What to produce. Transcribe, starting at the line with "The width and height of the screenshot is (651, 601)." and ending at the line with "You are a GUI", every line of the material below exactly, but leave out the pictures and anything outside that span.

Given entries.
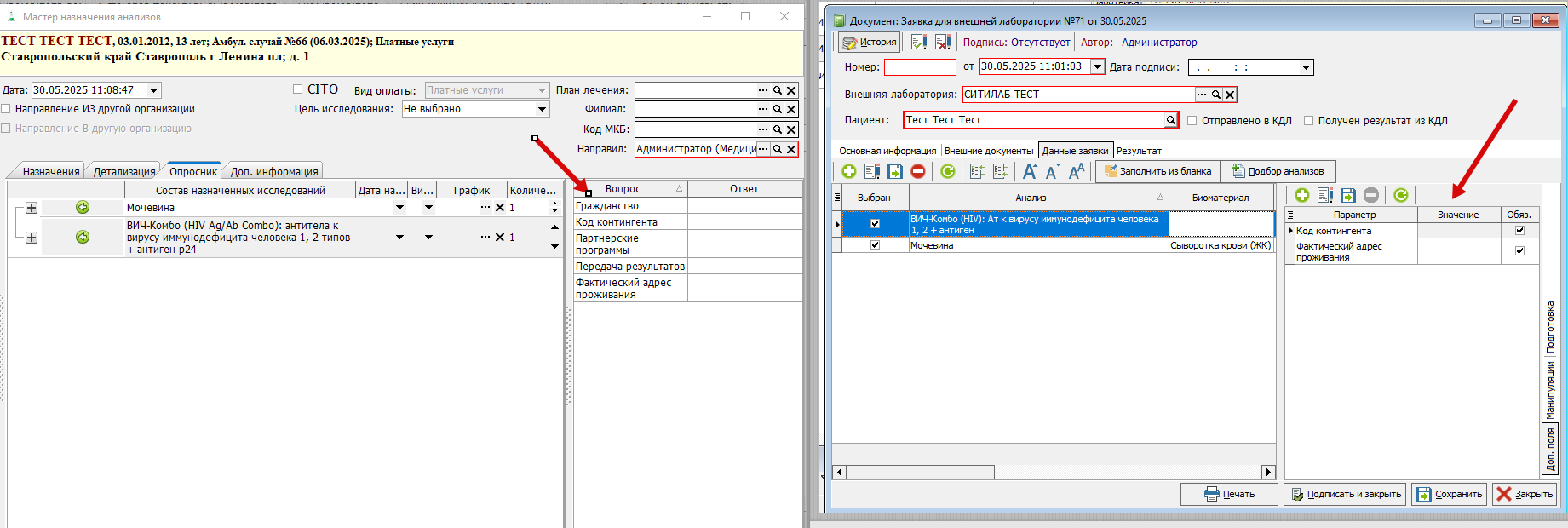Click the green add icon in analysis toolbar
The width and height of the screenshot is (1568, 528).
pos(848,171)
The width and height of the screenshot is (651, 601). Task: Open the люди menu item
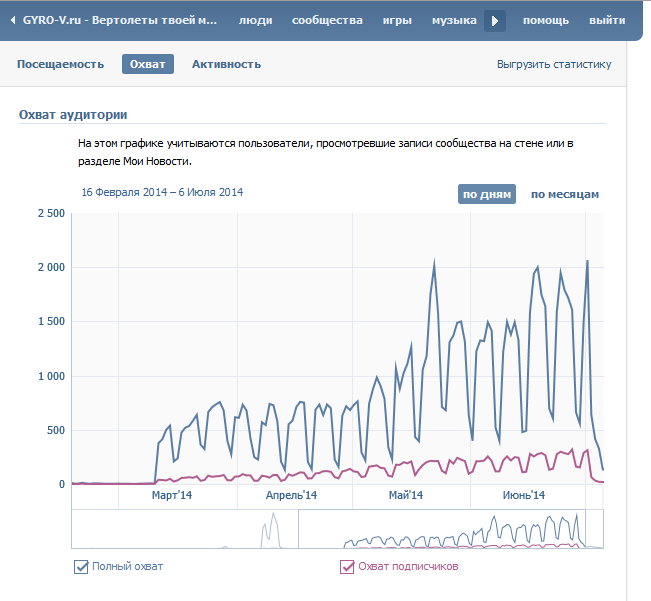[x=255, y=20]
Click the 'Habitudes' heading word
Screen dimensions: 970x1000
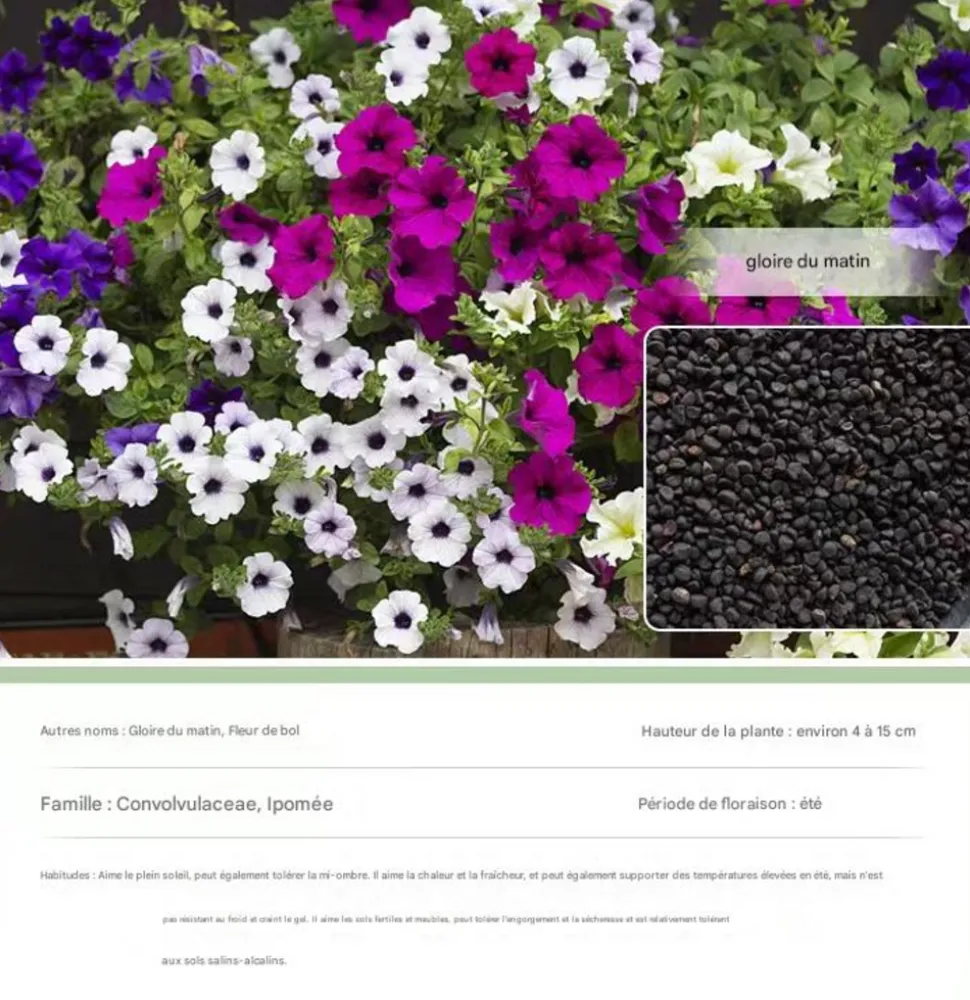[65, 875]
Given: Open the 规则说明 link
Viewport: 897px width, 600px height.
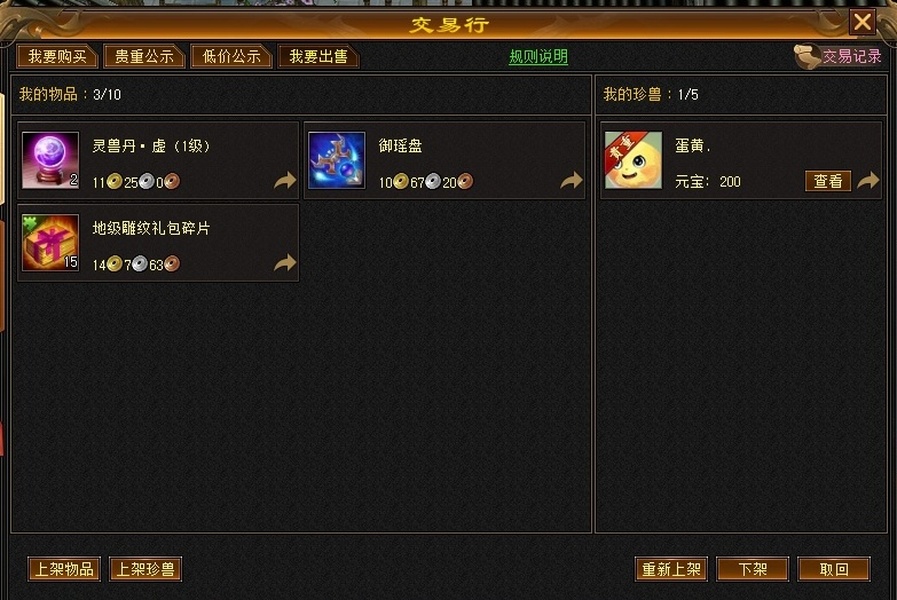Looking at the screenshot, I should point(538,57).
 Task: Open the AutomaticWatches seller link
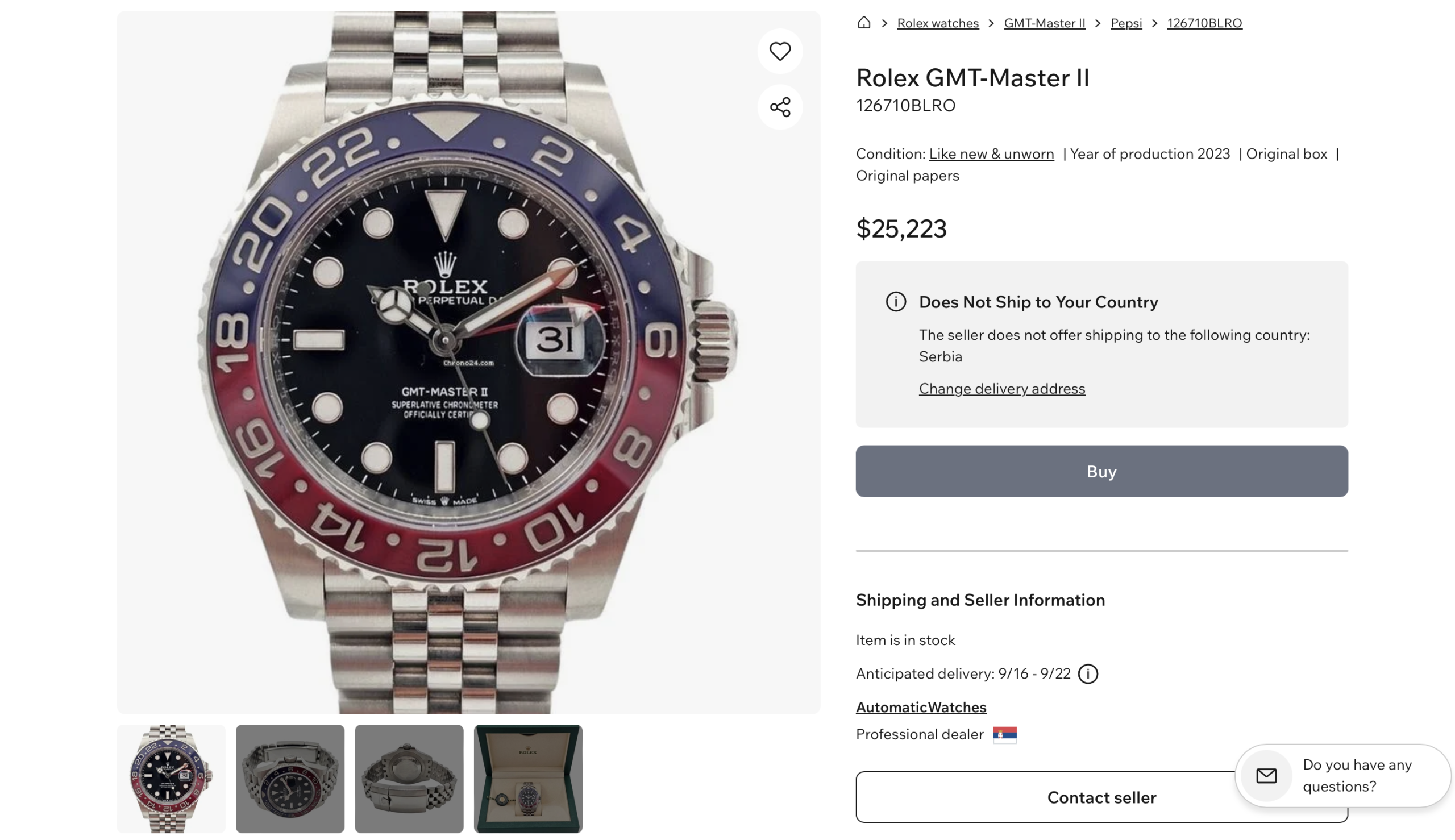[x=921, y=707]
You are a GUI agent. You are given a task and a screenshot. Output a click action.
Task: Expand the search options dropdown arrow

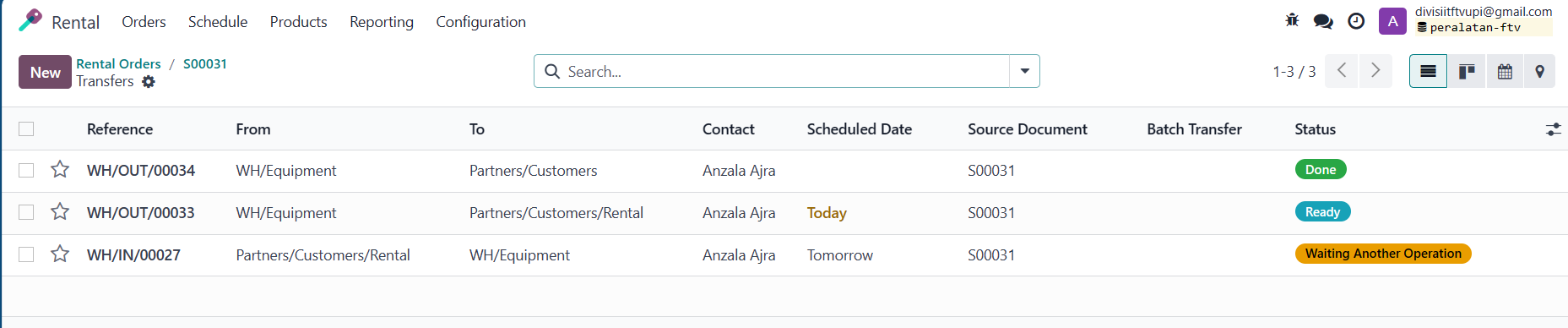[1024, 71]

Your solution.
The width and height of the screenshot is (651, 601). Task: Open the люди menu item
[x=255, y=20]
Click the 'Habitudes' heading word
Screen dimensions: 970x1000
[65, 875]
Given: Open the 规则说明 link
Viewport: 897px width, 600px height.
Looking at the screenshot, I should point(538,57).
 Task: Open the AutomaticWatches seller link
[x=921, y=707]
You are a GUI agent. You are given a task and a screenshot. Output a click action.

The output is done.